[Saved data entries]
■ ■ ■ ■ ■
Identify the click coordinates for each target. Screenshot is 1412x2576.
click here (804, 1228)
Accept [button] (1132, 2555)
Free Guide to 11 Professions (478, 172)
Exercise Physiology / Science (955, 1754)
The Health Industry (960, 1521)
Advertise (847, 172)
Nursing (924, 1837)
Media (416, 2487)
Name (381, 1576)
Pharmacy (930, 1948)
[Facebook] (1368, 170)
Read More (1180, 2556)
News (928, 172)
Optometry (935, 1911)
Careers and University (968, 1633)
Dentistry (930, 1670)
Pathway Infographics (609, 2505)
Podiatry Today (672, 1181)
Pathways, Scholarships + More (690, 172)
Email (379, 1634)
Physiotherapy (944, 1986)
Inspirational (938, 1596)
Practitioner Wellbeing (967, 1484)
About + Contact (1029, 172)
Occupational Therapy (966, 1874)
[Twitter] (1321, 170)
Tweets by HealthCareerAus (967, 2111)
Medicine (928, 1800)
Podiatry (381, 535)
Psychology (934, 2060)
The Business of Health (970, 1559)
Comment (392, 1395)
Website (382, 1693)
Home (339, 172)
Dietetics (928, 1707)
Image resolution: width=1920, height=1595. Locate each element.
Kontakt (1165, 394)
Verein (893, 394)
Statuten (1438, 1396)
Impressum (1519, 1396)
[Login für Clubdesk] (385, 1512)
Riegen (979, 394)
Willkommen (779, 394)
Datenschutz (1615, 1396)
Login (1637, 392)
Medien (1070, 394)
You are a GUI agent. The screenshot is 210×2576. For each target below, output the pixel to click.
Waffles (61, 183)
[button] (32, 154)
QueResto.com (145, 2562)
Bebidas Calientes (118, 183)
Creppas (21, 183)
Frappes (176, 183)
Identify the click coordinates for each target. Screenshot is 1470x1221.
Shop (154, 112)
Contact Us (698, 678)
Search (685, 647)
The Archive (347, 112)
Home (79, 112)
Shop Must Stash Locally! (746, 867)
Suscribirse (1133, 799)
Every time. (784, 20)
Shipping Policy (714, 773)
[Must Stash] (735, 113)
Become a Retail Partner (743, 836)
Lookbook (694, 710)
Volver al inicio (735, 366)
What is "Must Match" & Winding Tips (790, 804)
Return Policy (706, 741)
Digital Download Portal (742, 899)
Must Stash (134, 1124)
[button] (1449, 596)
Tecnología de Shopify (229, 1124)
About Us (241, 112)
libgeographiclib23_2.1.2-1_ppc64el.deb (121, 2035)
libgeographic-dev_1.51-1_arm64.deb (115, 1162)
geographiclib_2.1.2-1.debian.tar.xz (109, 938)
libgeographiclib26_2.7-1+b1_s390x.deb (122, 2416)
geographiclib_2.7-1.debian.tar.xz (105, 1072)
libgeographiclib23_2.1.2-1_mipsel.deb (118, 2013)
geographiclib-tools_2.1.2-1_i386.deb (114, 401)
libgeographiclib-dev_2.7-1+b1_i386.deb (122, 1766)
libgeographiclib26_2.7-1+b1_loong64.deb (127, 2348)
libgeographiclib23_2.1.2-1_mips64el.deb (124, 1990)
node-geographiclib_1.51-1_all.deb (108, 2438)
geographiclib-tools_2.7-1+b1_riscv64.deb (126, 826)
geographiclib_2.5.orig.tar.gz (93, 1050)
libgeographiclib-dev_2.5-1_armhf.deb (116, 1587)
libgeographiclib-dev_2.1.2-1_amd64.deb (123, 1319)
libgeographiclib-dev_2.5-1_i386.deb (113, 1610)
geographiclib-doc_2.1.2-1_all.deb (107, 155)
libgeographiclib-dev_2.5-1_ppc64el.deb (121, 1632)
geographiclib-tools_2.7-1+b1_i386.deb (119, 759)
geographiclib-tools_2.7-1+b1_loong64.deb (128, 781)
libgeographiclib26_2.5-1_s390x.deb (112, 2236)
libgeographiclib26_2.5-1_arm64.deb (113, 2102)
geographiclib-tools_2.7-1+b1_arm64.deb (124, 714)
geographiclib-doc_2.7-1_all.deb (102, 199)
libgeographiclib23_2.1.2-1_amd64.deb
■ ■ ■ ■ ■
Your assignment: Copy every line from the records above that contains the string "each".

Answer section:
Identify the click coordinates for each target. Screenshot is 1412x2576.
Image resolution: width=1920, height=1595. Locate each element.
You are a GUI agent. The screenshot is 210×2576. For each target below, output the pixel to click.
Identify the click coordinates for each target. Screenshot is 1470x1221.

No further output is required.